*** Extracted information ***

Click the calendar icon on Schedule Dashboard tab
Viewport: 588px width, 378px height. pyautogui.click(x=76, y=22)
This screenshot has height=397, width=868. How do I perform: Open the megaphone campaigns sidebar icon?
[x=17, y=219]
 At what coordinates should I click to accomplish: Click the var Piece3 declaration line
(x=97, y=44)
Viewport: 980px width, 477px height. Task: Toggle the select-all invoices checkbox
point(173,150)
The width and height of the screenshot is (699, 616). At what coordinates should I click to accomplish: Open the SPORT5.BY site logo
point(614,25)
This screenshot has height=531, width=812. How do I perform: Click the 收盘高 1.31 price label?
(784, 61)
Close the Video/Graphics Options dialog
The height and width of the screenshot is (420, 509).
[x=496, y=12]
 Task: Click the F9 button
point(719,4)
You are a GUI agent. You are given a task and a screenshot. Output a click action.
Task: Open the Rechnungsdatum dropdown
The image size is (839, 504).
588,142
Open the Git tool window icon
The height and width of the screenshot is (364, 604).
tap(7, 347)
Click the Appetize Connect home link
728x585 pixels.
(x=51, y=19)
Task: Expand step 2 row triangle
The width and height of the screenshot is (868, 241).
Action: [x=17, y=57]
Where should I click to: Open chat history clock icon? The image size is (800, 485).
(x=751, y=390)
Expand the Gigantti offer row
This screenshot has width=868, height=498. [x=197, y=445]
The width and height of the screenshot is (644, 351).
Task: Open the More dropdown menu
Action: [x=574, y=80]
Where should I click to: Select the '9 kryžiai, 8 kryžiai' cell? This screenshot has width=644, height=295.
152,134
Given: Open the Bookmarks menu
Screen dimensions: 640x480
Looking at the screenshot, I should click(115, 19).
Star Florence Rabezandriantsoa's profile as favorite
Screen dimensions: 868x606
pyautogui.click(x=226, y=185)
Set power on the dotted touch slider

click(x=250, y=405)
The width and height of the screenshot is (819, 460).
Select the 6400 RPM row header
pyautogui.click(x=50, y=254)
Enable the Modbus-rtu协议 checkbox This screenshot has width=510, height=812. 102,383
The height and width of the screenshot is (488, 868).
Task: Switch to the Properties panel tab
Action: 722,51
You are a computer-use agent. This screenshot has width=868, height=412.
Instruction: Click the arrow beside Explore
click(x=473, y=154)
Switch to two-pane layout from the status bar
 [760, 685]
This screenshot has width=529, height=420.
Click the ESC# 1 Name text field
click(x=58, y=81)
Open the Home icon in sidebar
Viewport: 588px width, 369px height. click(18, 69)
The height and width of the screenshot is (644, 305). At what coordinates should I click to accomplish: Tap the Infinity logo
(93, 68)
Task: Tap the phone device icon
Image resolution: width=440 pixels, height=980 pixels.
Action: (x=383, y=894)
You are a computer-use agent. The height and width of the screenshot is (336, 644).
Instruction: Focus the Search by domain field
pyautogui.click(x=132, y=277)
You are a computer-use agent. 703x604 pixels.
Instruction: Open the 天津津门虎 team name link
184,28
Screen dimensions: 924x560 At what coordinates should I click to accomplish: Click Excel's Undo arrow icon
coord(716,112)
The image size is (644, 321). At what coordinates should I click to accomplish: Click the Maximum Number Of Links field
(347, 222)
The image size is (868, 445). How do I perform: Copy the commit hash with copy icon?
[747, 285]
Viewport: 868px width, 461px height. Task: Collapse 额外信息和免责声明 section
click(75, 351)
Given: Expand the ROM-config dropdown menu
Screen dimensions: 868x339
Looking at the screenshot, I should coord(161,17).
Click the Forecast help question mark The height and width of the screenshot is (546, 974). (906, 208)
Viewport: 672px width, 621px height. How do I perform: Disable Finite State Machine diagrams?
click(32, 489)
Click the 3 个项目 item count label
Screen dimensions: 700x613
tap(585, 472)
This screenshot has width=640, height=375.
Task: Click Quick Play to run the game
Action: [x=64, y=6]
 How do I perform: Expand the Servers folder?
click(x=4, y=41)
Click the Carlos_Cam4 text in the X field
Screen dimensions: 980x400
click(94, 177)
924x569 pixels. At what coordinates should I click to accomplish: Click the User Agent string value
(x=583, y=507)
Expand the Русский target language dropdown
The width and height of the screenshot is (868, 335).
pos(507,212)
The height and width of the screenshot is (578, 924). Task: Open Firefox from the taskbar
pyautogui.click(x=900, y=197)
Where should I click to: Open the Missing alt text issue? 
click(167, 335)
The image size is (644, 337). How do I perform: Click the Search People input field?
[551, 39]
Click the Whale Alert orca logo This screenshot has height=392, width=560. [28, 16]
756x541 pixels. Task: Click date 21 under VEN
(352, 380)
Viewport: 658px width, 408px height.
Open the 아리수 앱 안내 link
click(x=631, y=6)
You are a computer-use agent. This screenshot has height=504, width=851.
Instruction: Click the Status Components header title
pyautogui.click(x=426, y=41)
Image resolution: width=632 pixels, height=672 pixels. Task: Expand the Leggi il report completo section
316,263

*** End of Extracted information ***

What lines in the entries above hold "computer"? Copy every one.

## [Answer to the exercise]
You are a computer-use agent. This screenshot has width=868, height=412.
You are a computer-use agent. The height and width of the screenshot is (336, 644).
You are a computer-use agent. 703x604 pixels.
You are a computer-use agent. This screenshot has height=504, width=851.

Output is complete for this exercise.